_Problem details_: Return the lines below word for word, starting at the line that contains "Given: Report an error for Câu 35" and ending at the line that contains "Looking at the". Leave the pictures out of your answer.
── Data records
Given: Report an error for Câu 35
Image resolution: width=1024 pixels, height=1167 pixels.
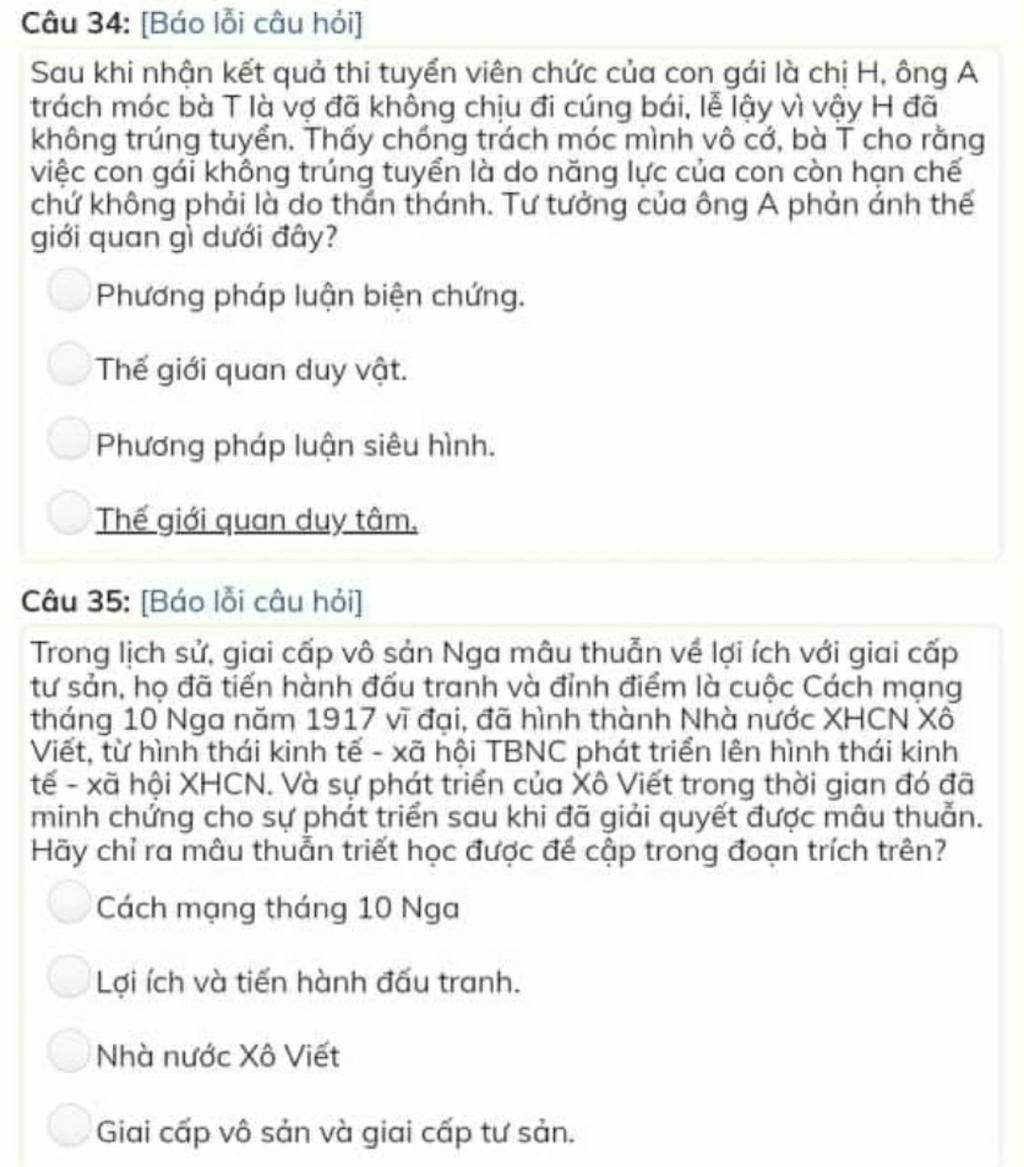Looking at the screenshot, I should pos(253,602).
────
── Data records
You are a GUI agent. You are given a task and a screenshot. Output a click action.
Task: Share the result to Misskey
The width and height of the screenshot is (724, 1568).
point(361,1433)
────
_Complete answer_:
Given: Report an error for Câu 35
Image resolution: width=1024 pixels, height=1167 pixels.
Looking at the screenshot, I should pos(253,602).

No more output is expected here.